Chacun range son véhicule pour la soirée . Nous avons une suite
avec Mino et Lise. C'est très bien, vaste, clair, confortable et
bien équipé. Après avoir mis un peu de chauffage, nous passons au
restaurant. Autour d'immenses tables rondes, chacun s'installe.
Avec les discours d'usage du Président et de l'organisateur, nous
avons, en supplément, les explications du menu par le Chef lui-même,
Ernesto Sarteur, le chef de Montjovet dans le Val d'Aosta. Le service
est bien fait. Les plats sont bien présentés, les recettes originales
et l'exécution réussie. Par contre le prix des consommations en
général et du vin en particulier atténue quelque peu le plaisir
de la table. En intermède, nous avons les résultats du rallye, en
commençant par la fin. Le champion, Michel Regimbald, victime de
la case 27, n'a pas fait les choses à moitié en frappant un score
proche de 100%. Les plus énergiques se sont mis à danser pendant
que les autres continuaient à papoter avec de plus en plus de difficultés.
Les yeux à demi fermés par le vin et la fumée, nous sommes allés
nous coucher. Certains dansaient encore, je ne me souviens plus
qui. Le lendemain matin, le petit déjeuner se prend comme à la maison.

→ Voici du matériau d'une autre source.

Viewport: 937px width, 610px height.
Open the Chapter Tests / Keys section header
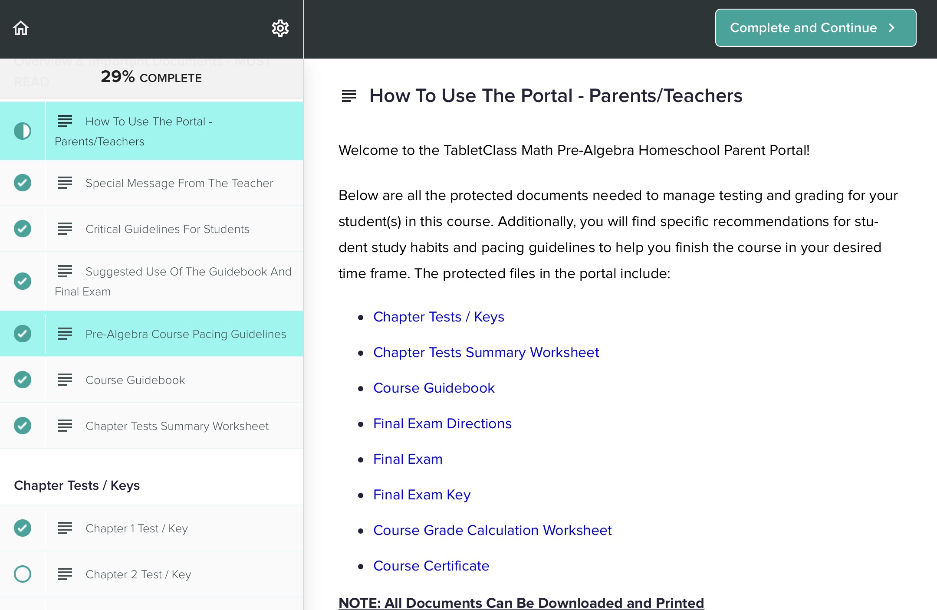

Tout est là, il n'y a plus qu'à se le faire. On entend déjà des
anciennes (voitures) ronronner. Il fait frais mais pas assez pour
faire des victimes.
Retour au parc des activités. L'accent italien est de rigueur. Outre
la Fiat 124 décapotable, nous avons deux Fiat 500. Gérard a laissé
l'Amphicar à la marina et s'est déplacé en Lancia. Je pense qu'une
Aurelia et une Giulietta manquaient dans le décor. Les Ferrari commencent
à arriver. Certains propriétaires sont nerveux car les cordes de
protection ne sont pas en place et les badauds se promènent au milieu
de ces trésors avec les leurs dans des poussettes. Patrick se démène
encore comme un diable dans un bénitier pour enregistrer toutes
ces voitures qui arrivent. Bernard arrive à la rescousse. Il faut
aussi distribuer tous les cadeaux: verres, porte-cartes, tasses
à café…etc. Naturellement il faut courir après les propriétaires
de voitures, sinon ce serait trop facile.
Que de Ferrari. C'est impressionnant de les voir toutes alignées,
presque toutes rouges, presque identiques. Au point même que les
amateurs d'anciennes pensent qu'une petite berlinette Tour-de-France
ou une 275 GTB4 auraient mis un peu de piment rouge, jaune ou vert,
dans la sauce.
A midi on goûte au sandwich au canard et puis on va prendre une
marche sur la Principale. Michel est déjà sur le chemin du retour.
Nous retournons au parc assister au défilé, puis nous aussi nous
repartirons tôt afin de profiter du paysage. Certains préfèrent
la formule précédente En Ville plutôt que celle En Enclos. Je ne
sais pas. Je n'y étais pas. Je suppose que, comme toujours, chaque
solution a ses Pour et ses Contre. Sujet à débattre.
Les voitures défilent devant Bernard qui les présente et les commente.
Une des Ferrari nous gratifie d'un solo dodécaphonique. Du Schoenberg,
je ne suis pas capable, mais du Colombo ou du Lampredi, je prends
n'importe quand! La parade terminée, nous sortons la carte détaillée
de la province et nous nous en retournons par les petits chemins,
dans le soleil d'automne et des couleurs d'enfer. On repasse par
le Mont-St-Grégoire et … on fait une halte. Quand même, à l'impossible
nul n'est tenu. Une autre belle fin de semaine.
Merci Nicole, merci Patrick de vos efforts et de votre générosité,
ce fut une excellente fin de semaine dont on se souviendra.